Platform Development

Ultrasensitive Detection

The Simoa limit of detection is typically about a factor of 100 to 1000 times more sensitive than the traditional method of performing a protein assay—the enzyme-linked immunosorbent assay (ELISA) technique. It opens up the potential for being able to measure proteins at concentrations that have never been detected before in various kinds of samples including blood, which is the main focus for Simoa-based assays. However, challenges remain that there are certain biomolecules present in the blood at lower expression levels than what we can detect. Therefore, we are currently attempting to push the boundary of sensitivity to detect even lower concentrations using polymer science and nanotechnology. 

Catalytic Activity of Single Nanoparticles

Metal nanoparticles are important catalysts in a variety of industrial applications. However, their catalytic properties are not fully understood, as they are highly dependent on the details of particle structure, including shape, size, composition, and crystallinity. Using a method analogous to that described for single molecule enzyme activities, we can explore the individual catalytic activities of a heterogeneous ensemble of nanoparticles. The catalytic activities of hundreds of individual nanoparticles, as well as the detailed kinetics of the reactions, can be measured and statistically analyzed. These catalytic properties will be correlated with the optical and structural properties of the nanoparticles, via optical spectroscopy and scanning electron microscopy, respectively.

*DATA UNDER STUDY:*
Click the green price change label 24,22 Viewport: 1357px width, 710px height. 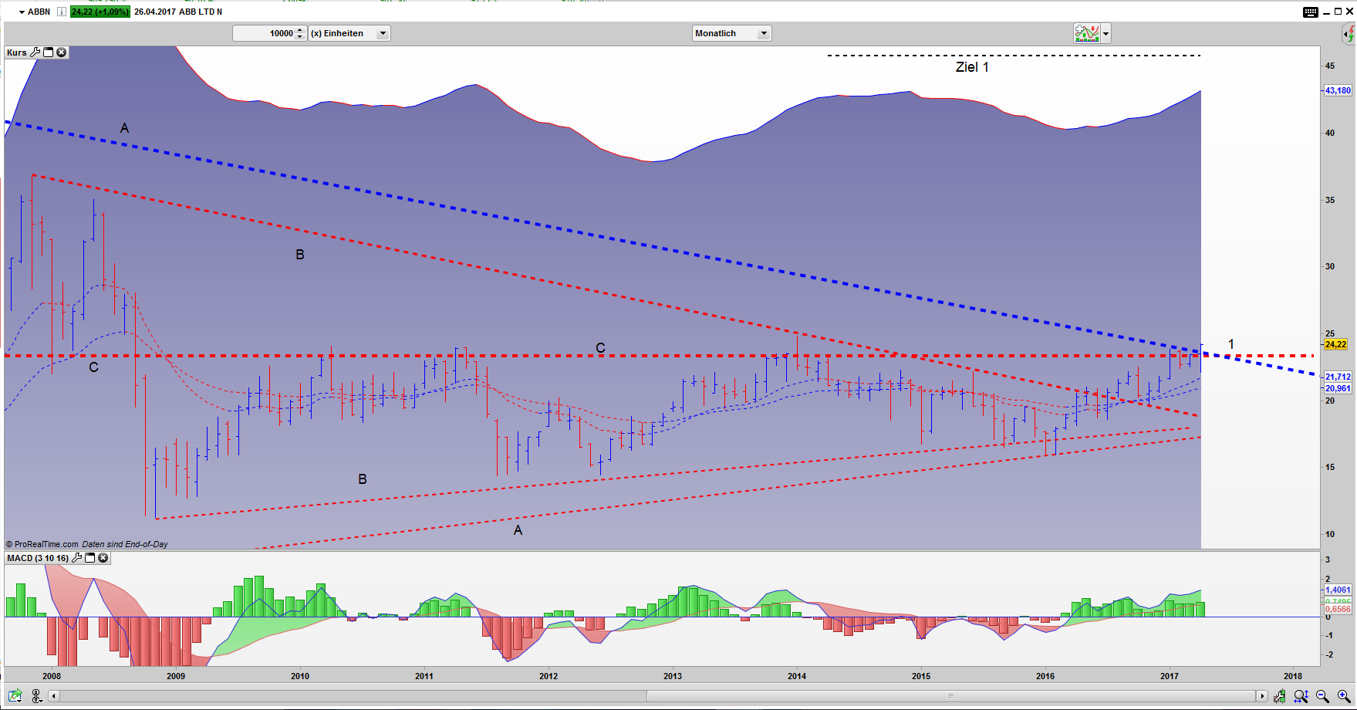100,12
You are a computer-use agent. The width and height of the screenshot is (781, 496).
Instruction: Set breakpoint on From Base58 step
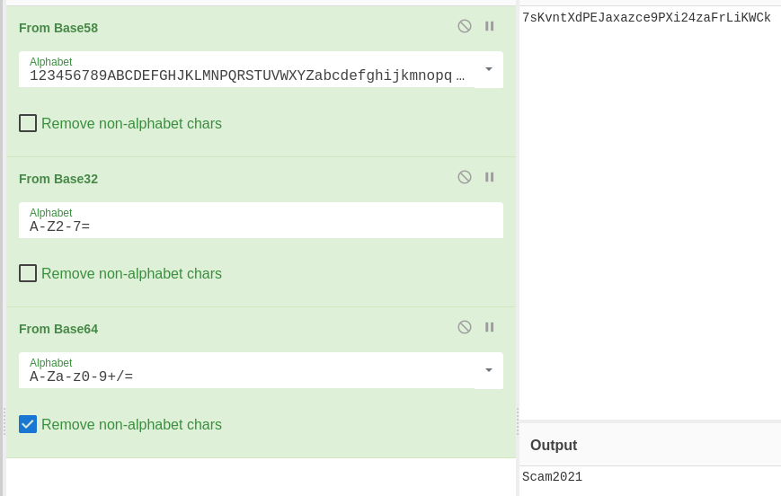pos(490,26)
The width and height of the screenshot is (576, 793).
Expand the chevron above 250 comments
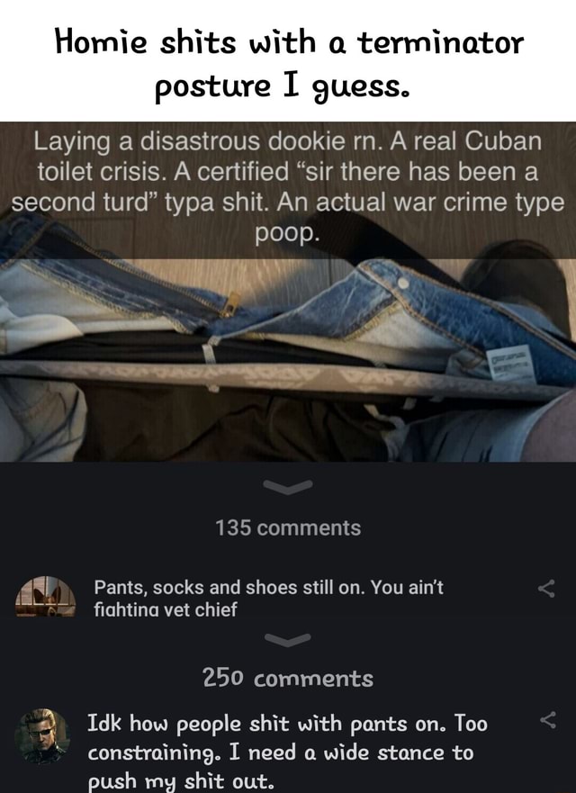[x=288, y=640]
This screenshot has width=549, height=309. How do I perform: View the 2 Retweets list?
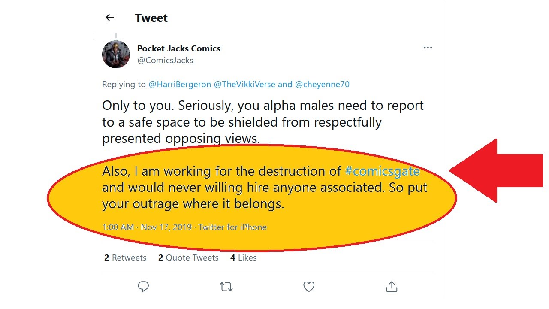point(125,258)
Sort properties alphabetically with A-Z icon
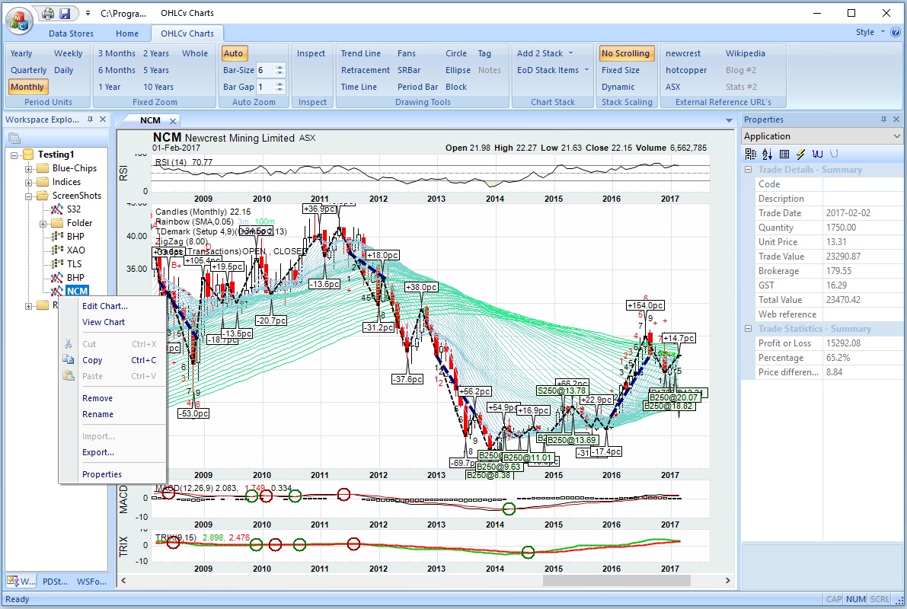 [767, 154]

*EXERCISE SET:*
1 > Duplicate everything in the platform development passage from "The Simoa limit" down to "science and nanotechnology.".
2 > Go on with the platform development passage from the point where it stops.
Disregard the material entirely.

*PER-TASK ANSWERS:*
1 >
The Simoa limit of detection is typically about a factor of 100 to 1000 times more sensitive than the traditional method of performing a protein assay—the enzyme-linked immunosorbent assay (ELISA) technique. It opens up the potential for being able to measure proteins at concentrations that have never been detected before in various kinds of samples including blood, which is the main focus for Simoa-based assays. However, challenges remain that there are certain biomolecules present in the blood at lower expression levels than what we can detect. Therefore, we are currently attempting to push the boundary of sensitivity to detect even lower concentrations using polymer science and nanotechnology.

2 >
Point-of-Care Diagnostics

We are interested in developing a point-of-care diagnostic tool using the Simoa platform that is cost-effective and easy-to-use, specifically for the detection of post-translationally modified proteins relevant to Alzheimer’s Disease. A point-of-care device for specific and sensitive detection of protein biomarkers in blood including Tau, phosphorylated forms of Tau, and ABeta 42 is important for diagnosis, patient monitoring, and companion diagnostics in clinical trials. The project strategy includes exploring a simpler alternative to microwell arrays for bead immobilization and imaging. One approach is to immobilize beads in a monolithic hydrogel film; beads can be encapsulated in the hydrogel as it is formed in situ. This low-cost approach will allow for efficient loading, immobilization, and digital readout of beads for digital ELISA. We are also developing methods to localize the fluorescent signal on the beads in the hydrogel. Finally, we plan to create a method for imaging the beads using a simple device, such as a cell phone camera. These advances in the Simoa technology will lead to a simple and sensitive point-of-care device for clinicians to use in Alzheimer’s Disease diagnostics.